What you need to do: Each line from the one holding "This screenshot has" to the last line of the listing must be set down exactly. No pictures are to be included.

Material provided:
┄┄┄┄┄┄┄┄┄┄
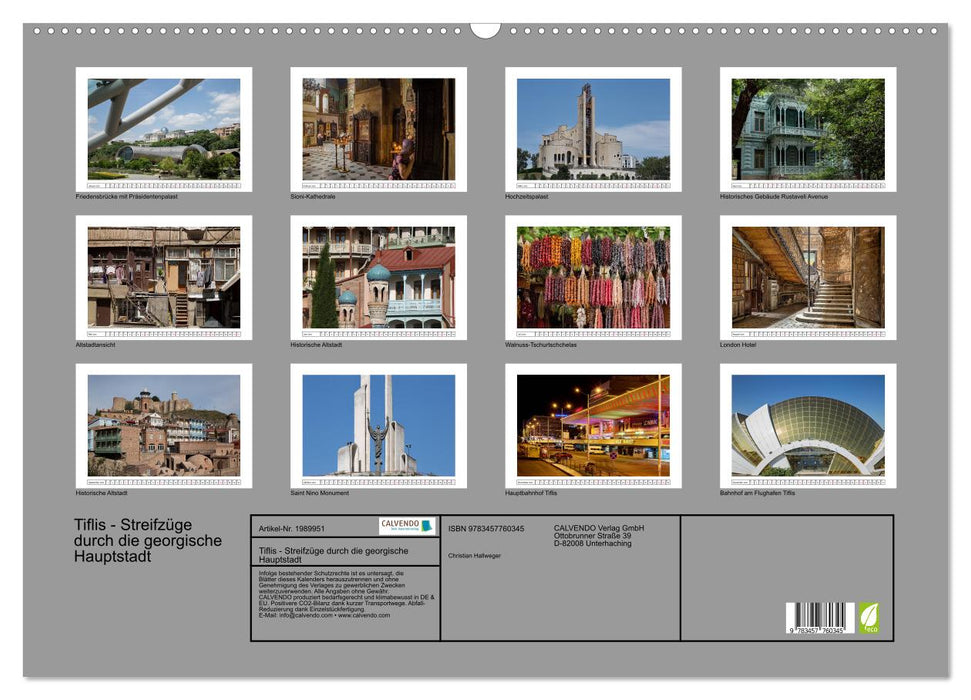Select the green eco leaf icon
971x700 pixels.
click(872, 619)
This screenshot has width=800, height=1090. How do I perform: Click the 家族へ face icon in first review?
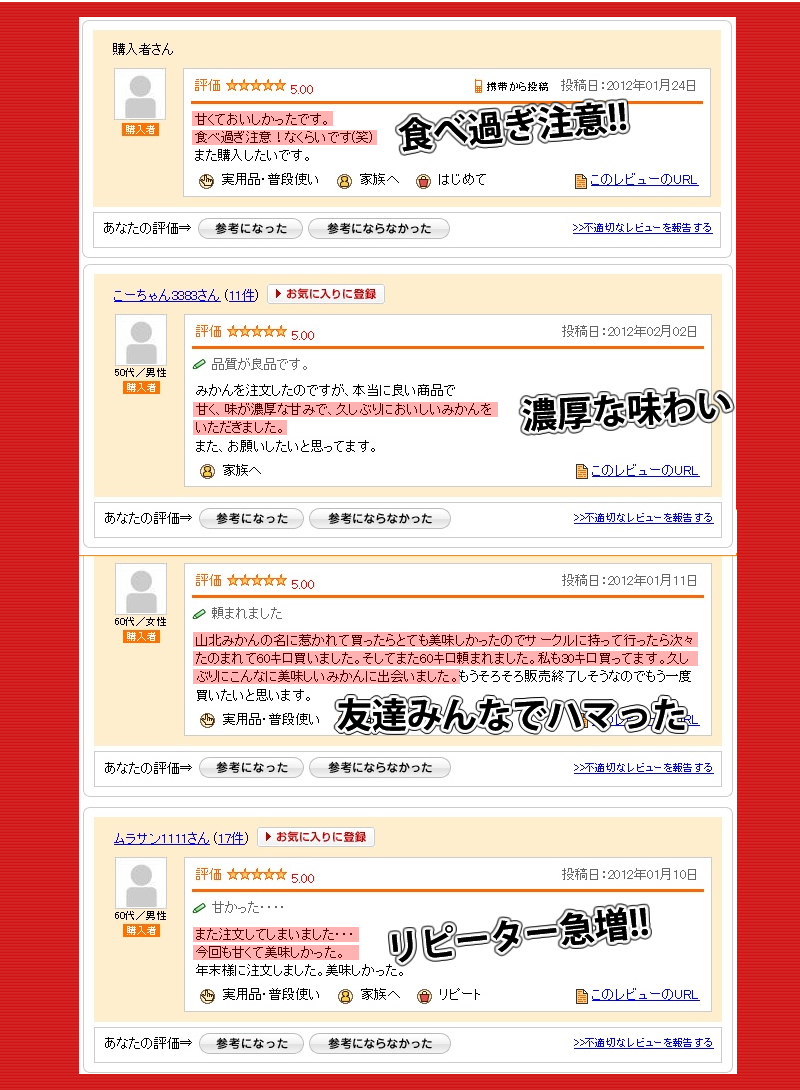click(344, 181)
┄┄┄┄┄┄┄┄┄┄
Final answer:
This screenshot has width=800, height=1090. How do I perform: Click the 家族へ face icon in first review?
click(344, 181)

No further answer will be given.